Politique

Gabon : la démocratie sous nouvelle architecture

Libreville, Mercredi 6 Mai 2026 (Infos Gabon) – À Libreville, la création annoncée d’une Commission nationale de la démocratie et de la participation citoyenne marque une inflexion stratégique dans la refondation institutionnelle du pays.

Entre ambition politique et exigence de crédibilité, le chantier s’annonce décisif.

Une réforme pour tourner la page

À l’Assemblée nationale du Gabon, la réforme de la gouvernance démocratique entre dans une phase décisive. Auditionné mardi par les députés de la Commission des lois, en présence du président de l’institution, Michel Régis Onanga Ndiaye, le ministre de la Réforme et des Relations avec les Institutions, François Ndong Obiang, est venu défendre un texte clé : la ratification de l’ordonnance portant création de la Commission nationale de la démocratie et de la participation citoyenne (CNDPC).

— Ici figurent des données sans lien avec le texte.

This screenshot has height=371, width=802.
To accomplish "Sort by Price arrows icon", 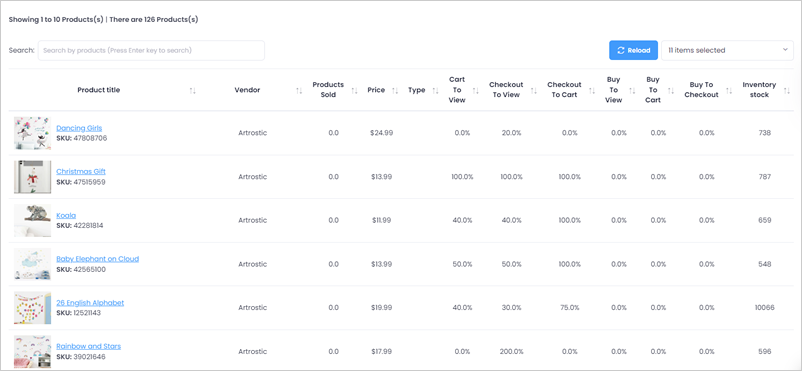I will pyautogui.click(x=395, y=91).
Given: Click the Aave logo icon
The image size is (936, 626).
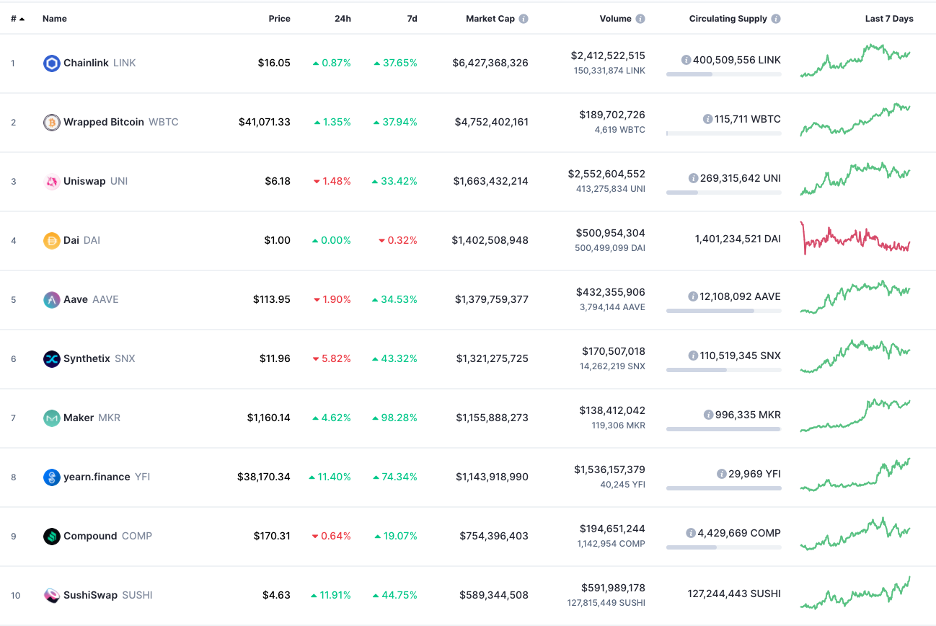Looking at the screenshot, I should pos(52,299).
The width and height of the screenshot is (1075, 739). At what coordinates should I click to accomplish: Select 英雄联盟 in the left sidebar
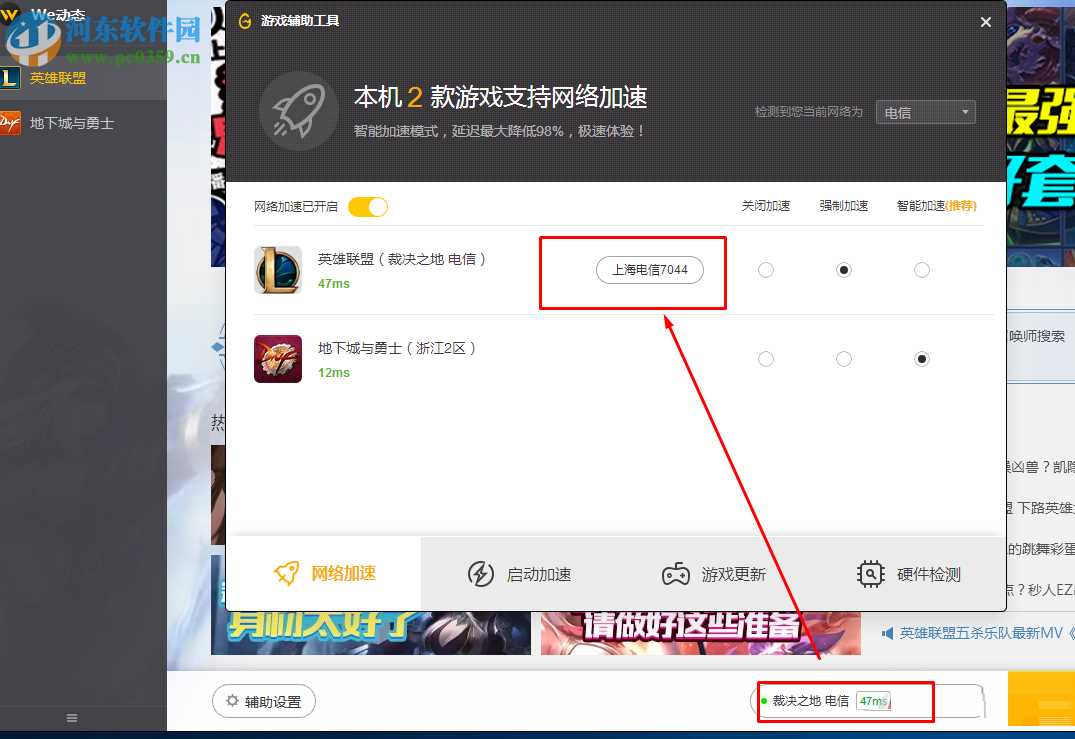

Derrière cette initiative, une volonté affichée : remplacer un dispositif jugé insuffisant, le Conseil national de la démocratie (CND), par une structure plus opérationnelle, capable d’accompagner la mutation politique engagée depuis 2023.

« La présence d’un organe chargé de réguler la vie démocratique est plus que nécessaire », a insisté le ministre, posant les bases d’un nouveau cadre institutionnel censé prévenir les crises et structurer le dialogue politique.

Une institution aux missions élargies

La future CNDPC ne se limitera pas à un rôle consultatif. Elle ambitionne de devenir un véritable pivot du fonctionnement démocratique.

Parmi ses principales missions : organiser le dialogue entre partis politiques, prévenir et arbitrer les conflits électoraux, élaborer un code de bonne conduite et en garantir l’application. À cela s’ajoute une dimension nouvelle : encourager la participation citoyenne et veiller à une meilleure représentation des femmes et des jeunes dans les sphères décisionnelles.

Sa structuration traduit cette ambition. L’organe sera composé d’une Assemblée plénière, d’un Bureau, d’un Secrétariat permanent, mais aussi d’un Observatoire de la vie démocratique, doté d’experts indépendants. Une architecture pensée pour allier concertation politique et expertise technique.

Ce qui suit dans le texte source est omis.